Angels of Our Bitter Nature Book Cover

SPECIAL TO THE ALTERNATE REALITY NEWS SERVICE

Excerpt from testimony given by Michael Canadiohen, former lawyer to President Ronald McDruhitmumpf, during an open hearing of the House Oversight Committee.

REDUHBLICAN REPRESENTATIVE MARK MEADABIGGBLUBRATT: You’re a liar.

MICHAEL CANADIOHEN: That’s right.

MEADABIGGBLUBRATT: Don’t try to deny the fact that you’re a liar.

CANADIOHEN: I’m not denying it. It’s a fact.

MEADABIGGBLUBRATT: Why won’t you just come out and admit that you’re a liar?

CANADIOHEN: I have admitted it.

MEADABIGGBLUBRATT: I mean, if you would just come out and admit that you’re a liar, we could finally move on to other, more substantial business.

CANADIOHEN: Congressman, not only did I make it clear in my opening statement that I have lied, but I have agreed that I lied when every single Reduhblican member of this committee accused me of lying, including the last three times that you did.

MEADABIGGBLUBRATT: You will allow that you pleaded guilty to perjury, right?

CANADIOHEN: Yes, sir.
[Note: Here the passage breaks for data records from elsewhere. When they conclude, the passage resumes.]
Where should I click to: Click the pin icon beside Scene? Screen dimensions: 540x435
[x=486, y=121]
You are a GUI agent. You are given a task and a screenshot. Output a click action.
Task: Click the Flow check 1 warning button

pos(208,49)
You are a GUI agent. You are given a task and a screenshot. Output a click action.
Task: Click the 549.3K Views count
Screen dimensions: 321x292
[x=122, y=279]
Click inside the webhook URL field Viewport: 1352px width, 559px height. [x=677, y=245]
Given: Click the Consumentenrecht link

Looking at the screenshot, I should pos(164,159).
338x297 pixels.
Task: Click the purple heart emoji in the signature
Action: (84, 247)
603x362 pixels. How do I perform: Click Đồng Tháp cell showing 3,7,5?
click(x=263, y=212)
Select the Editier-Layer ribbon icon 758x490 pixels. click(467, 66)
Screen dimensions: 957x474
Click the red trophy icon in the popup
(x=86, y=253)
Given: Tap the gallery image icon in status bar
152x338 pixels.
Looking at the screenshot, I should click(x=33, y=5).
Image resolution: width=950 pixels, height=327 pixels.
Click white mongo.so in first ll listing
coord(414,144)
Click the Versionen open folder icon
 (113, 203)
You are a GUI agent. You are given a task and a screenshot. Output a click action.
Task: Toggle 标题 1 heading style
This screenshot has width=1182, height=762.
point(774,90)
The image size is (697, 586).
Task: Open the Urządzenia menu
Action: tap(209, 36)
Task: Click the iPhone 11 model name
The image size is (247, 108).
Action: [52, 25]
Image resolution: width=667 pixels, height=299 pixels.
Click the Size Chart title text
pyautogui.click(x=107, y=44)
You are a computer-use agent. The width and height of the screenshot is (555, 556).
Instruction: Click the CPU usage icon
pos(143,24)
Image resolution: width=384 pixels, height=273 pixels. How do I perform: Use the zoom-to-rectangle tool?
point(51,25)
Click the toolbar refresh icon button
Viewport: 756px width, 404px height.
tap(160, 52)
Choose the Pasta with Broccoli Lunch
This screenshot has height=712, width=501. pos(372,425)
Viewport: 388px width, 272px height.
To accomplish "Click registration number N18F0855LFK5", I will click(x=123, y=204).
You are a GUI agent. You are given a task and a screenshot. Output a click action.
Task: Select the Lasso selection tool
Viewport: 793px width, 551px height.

I pleaded guilty to perjury.

MEADABIGGBLUBRATT: Were you aware that perjury is just a fancy legal term for lying?

CANADIOHEN: (exasperated) Congressman, were you aware that I was lying to protect the President at his request?

MEADABIGGBLUBRATT: (hastily) I yield the floor!

* * *

DUMBOPRATIC REPRESENTATIVE RAJA KRISHNADUCKMOORTHI: You previously testified to Congress that President McDruhitmumpf had no foreknowledge of a meeting between his son, Ron Junior, his son-in-law, Jared Kushkushinthebush and Fenwickian agents at McDruhitmumpf Towers during the election. But, today, you testified that not only did the President know about the meeting before it took place, but his reaction was, “Sweeeeeeeet!” Is that correct?

CANADIOHEN: That is correct.

KRISHNADUCKMOORTHI: In previous testimony to Congress, you claimed that President McDruhitmumpf stopped pursuing a project to build a luxury hotel in Fenwick before the campaign started. Yet, in testimony today, you said, no, that was not correct, that he did keep pushing the deal until well into the campaign. Correct?

CANADIOHEN: Correct.

KRISHNADUCKMOORTHI: Given all of that, my question to you is this: what was the bus driver’s name?

CANADIOHEN: What was the – what? I’m sorry, could you please repeat the question, Congressman?

KRISHNADUCKMOORTHI: It’s a simple question, sir. What was the bus driver’s name?

CANADIOHEN: (confused) The bus driver’s – I’m sorry, I don’t – umm…

KRISHNADUCKMOORTHI: (laughing) Aww, I’m just messing with you!

CANADIOHEN: (muttering) Congressional humour!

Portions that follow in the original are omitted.